To-do list
**A.** In the article on the Channel Islands sanctuary, what minimum reserve size did the panel say would sustain the inhabiting species?
**B.** Extend the article on the proposed Channel Islands sanctuary expansion, picking up after its final sentence.

Text block
╭──

Since it became federally protected water in 1980, the Channel Islands National Marine Sanctuary (CINMS), located 25 miles off the Santa Barbara Coast and encompassing the waters around the Anacapa, Santa Cruz, Santa Rosa, San Miguel and Santa Barbara Islands, has not been extended.

This morning, the CINMS Advisory Council meets to consider doing just that.

Members of the council and the public will discuss potential boundary-expansion alternatives for the National Marine Sanctuary from 8 a.m. to 12:30 p.m. at the Holiday Inn in Goleta.

Environmentalists seek to extend the sanctuary’s 1,252 square miles, and to designate some of that area as marine reserve, which would increase regulations against fishing, nearby drilling and other use. As a sanctuary, the Channel Islands area is closed to oil drilling, but open to other commercial uses.

“The National Marine Sanctuary’s name is misleading; they don’t restrict much,” UCSB Marine Science Institute Director Steve Gaines said. “They restrict oil development, but no restrictions whatsoever on fishing, collecting … they make it harder for researchers than for fishermen.”

Fishermen have actively argued against turning the sanctuary into a reserve. The CINMS Science Advisory Panel has concluded that a reserve size 30 to 50 percent of the area of the sanctuary would protect the goals of both conservationists and fisheries. At a meeting last October, local fisherman Tom Cushman said, “A 30- to 50-percent no-take zone might result in a 30- to 50-percent loss in our income.”

The panel stated that a minimum reserve size of 70 percent of the sanctuary would sustain the inhabiting species, while 35 percent would maximize the fisherman’s take.

╰──

Recorded information
╭──

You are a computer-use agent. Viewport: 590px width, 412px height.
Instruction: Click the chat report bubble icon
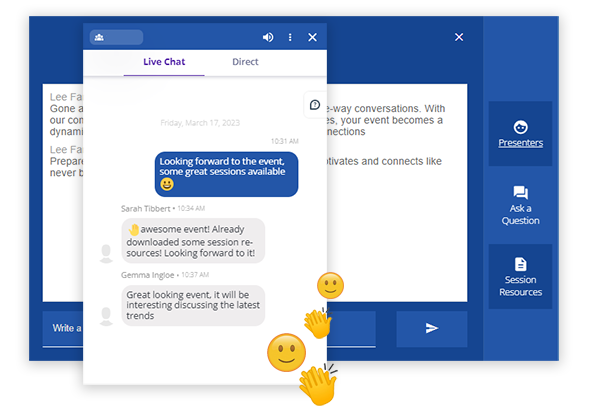pyautogui.click(x=315, y=105)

╰──

Exercise answers
**A.** 70 percent of the sanctuary

**B.**
“Because species diversity increases with area, and because some species require larger areas to maintain self-sustainability, marine reserves for conservation must be as large as possible within the [economic] constraints imposed by fishers and other users,” a panel report stated.

Environmentalists say the sanctuary must be extended to cover a bigger sample of the ecosystem, and the increased territory would prevent companies interested in oil drilling from expanding.

“Every chance we don’t take to increase protection is perhaps leading down a very slippery slope to opening places for oil drilling,” California Public Interest Research Group (CalPIRG) Director Jeanette Gayer said.

Conservationists also hope to extend the area of the sanctuary. The National Marine Sanctuaries Program seeks to “maintain, restore, [and] enhance living resources by providing places for species that depend on marine areas to survive and propagate,” Michael McGinnis, deputy director of UCSB’s Ocean and Coastal Policy Center, wrote in “The Natural Limits of Consensus: The Case of Marine Ecosystem Management.”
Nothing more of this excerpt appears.